ТЕКСТ ДОКУМЕНТА
★ ★ ★ ★ ★

А какова роль Линча? «В третьем сезоне сериала «Твин Пикс» есть 20-минутная безмолвная сцена со взрывом атомной бомбы, — объясняет Тракман. — В интенсивности и атмосфере этой сцены было что-то такое, что я пронес через весь процесс создания фильма».
Другие неожиданные источники вдохновения для документального фильма, в котором звуки играют не меньшую роль, чем изображения — Берлинский мемориал убитым евреям Европы («Когда входишь внутрь, пол наклонный, и ты быстро теряешь равновесие и чувствуешь себя неловко», — говорит еврейский режиссер) и британский художественный коллектив United Visual Artists, чьи работы — в том числе с бристольской группой Massive Attack — включают «свет, звук и пространство».

★ ★ ★ ★ ★

РАЗДЕЛ ДАННЫХ
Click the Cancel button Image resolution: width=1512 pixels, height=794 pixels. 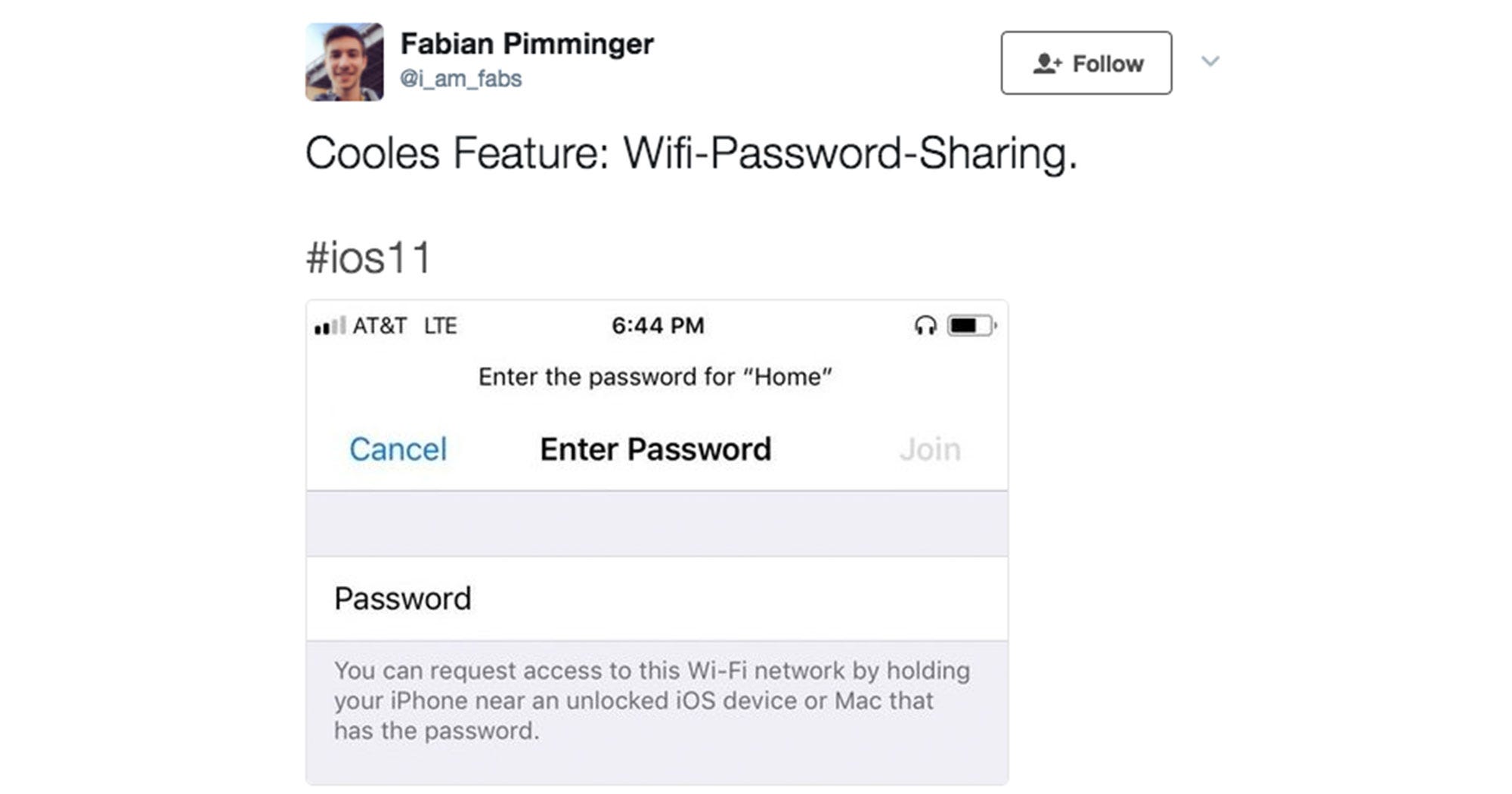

★ ★ ★ ★ ★

Скопируйте целиком и без изменений приведенный выше текст об источниках вдохновения для документального фильма.

А какова роль Линча? «В третьем сезоне сериала «Твин Пикс» есть 20-минутная безмолвная сцена со взрывом атомной бомбы, — объясняет Тракман. — В интенсивности и атмосфере этой сцены было что-то такое, что я пронес через весь процесс создания фильма».
Другие неожиданные источники вдохновения для документального фильма, в котором звуки играют не меньшую роль, чем изображения — Берлинский мемориал убитым евреям Европы («Когда входишь внутрь, пол наклонный, и ты быстро теряешь равновесие и чувствуешь себя неловко», — говорит еврейский режиссер) и британский художественный коллектив United Visual Artists, чьи работы — в том числе с бристольской группой Massive Attack — включают «свет, звук и пространство».